A behavioural economics team in the department, working with the Australian Financial Security Authority, sought to examine the decision-making process and whether people applying for bankruptcy understand the consequences.
“Some applicants may be overly optimistic in their ability to deal with bankruptcy consequences and fail to consider them in full, or they may simply not wish to engage with distressing information,” the team wrote in a newly-released report.
After AFSA moved the application process online last year, the team tested various alternative approaches, including six versions of a prompt known as the ‘consequences tool,’ a video and a pop-up quiz. The aim was to ensure applicants knew what was involved with bankruptcy and test whether anyone was dissuaded from following through.
“We found the people we surveyed from the general public lacked critical knowledge about bankruptcy – especially about the duration, which debts are extinguished by bankruptcy and which still need to be repaid,” the report states.
Yet by the time people were applying for bankruptcy, the alternative approaches had little impact on the information they disclosed or their intentions. The team suggested this was a valid outcome that should inform government communication policies.

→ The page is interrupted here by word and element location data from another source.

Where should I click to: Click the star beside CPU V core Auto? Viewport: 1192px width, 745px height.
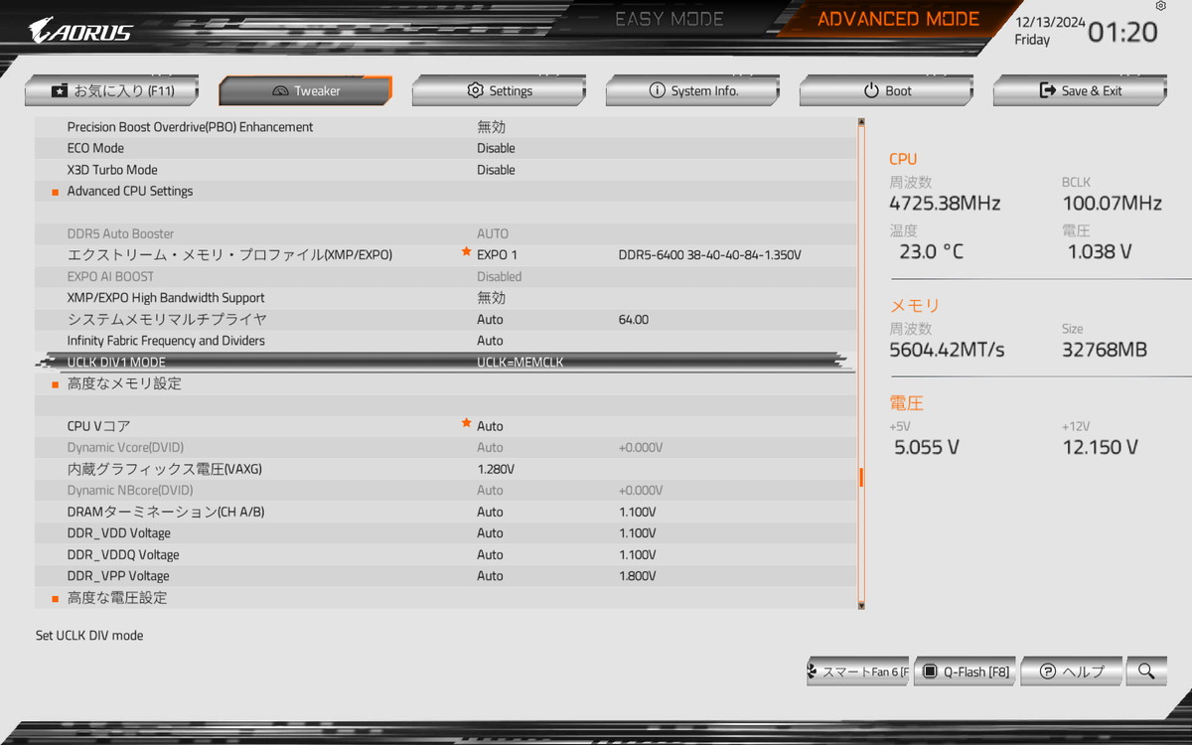click(466, 424)
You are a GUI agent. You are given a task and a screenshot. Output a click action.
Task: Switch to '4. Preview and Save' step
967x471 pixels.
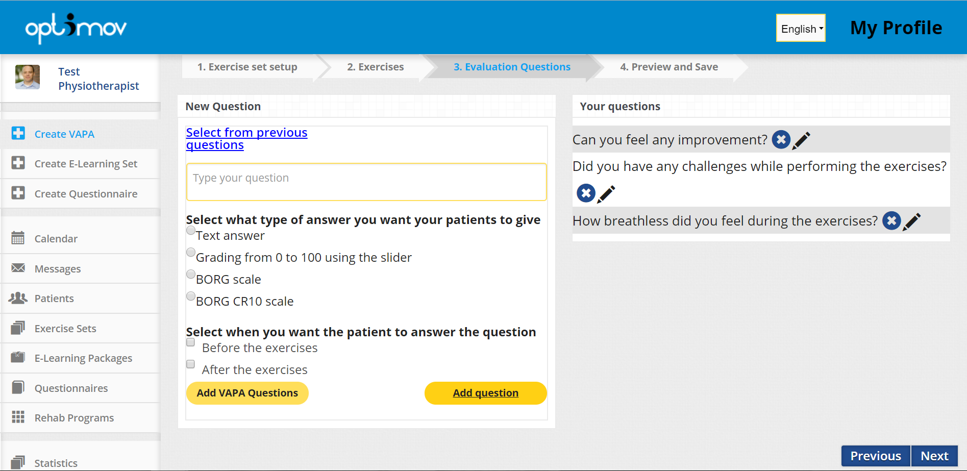pyautogui.click(x=668, y=67)
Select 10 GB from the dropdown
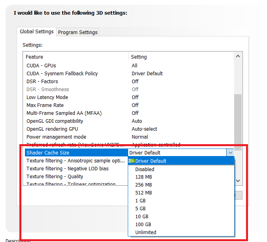The width and height of the screenshot is (267, 242). (x=142, y=217)

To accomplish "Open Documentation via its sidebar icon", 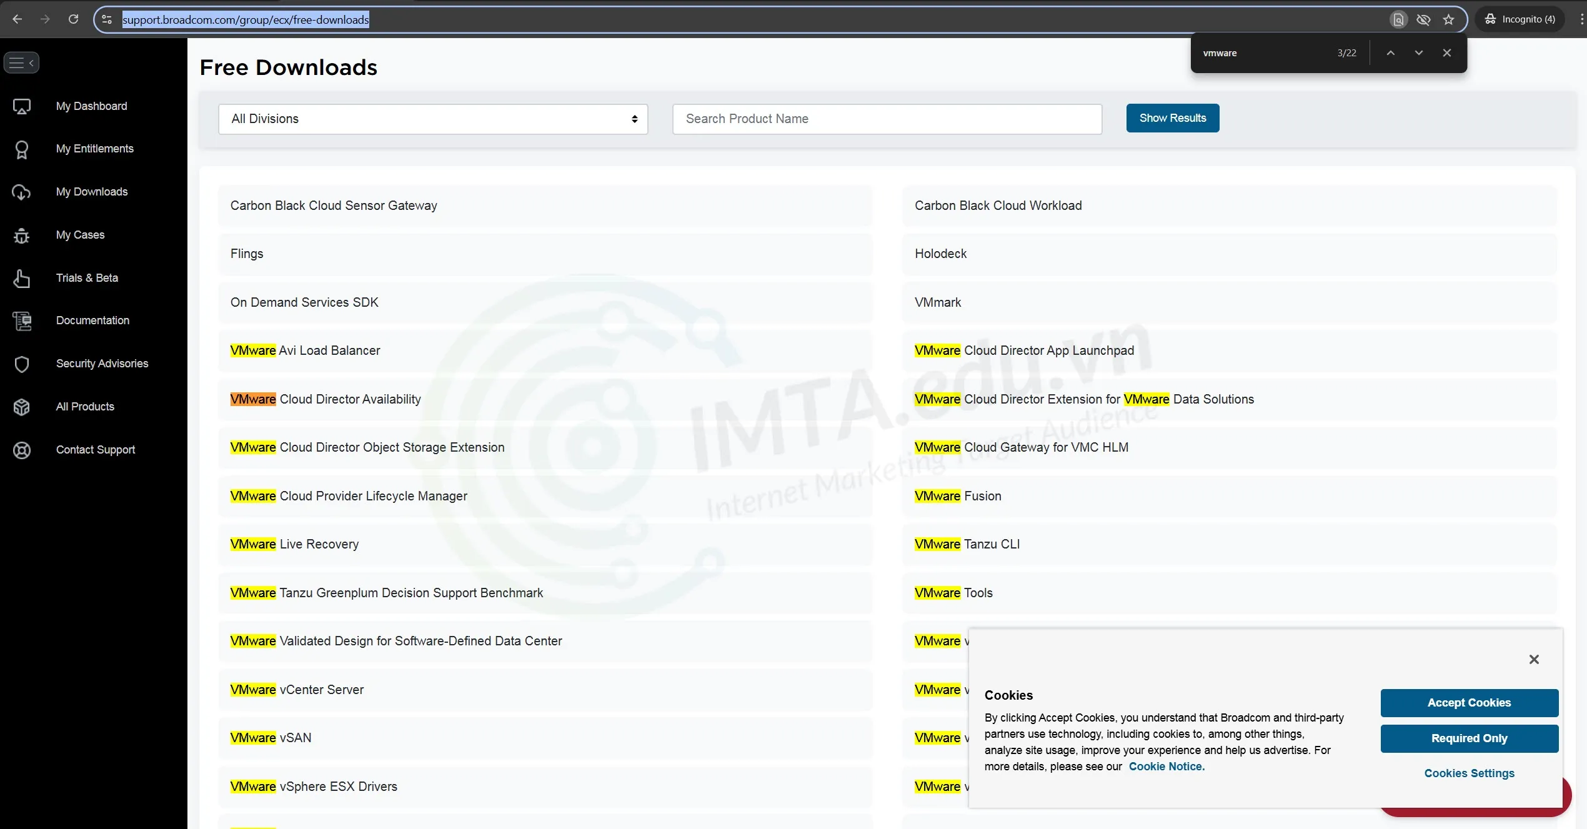I will [22, 321].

“Across many services, the Government often needs to ensure people understand and apply complex information,” the report states.
“This research contributes to our understanding of how this is best achieved.”
According to the latest AFSA statistics, 122 people in Queensland entered into personal insolvency agreements in the fortnight ending August 8, including 64 going into bankruptcy. The industries most affected were health care and social services (21), construction (14) and retail (14).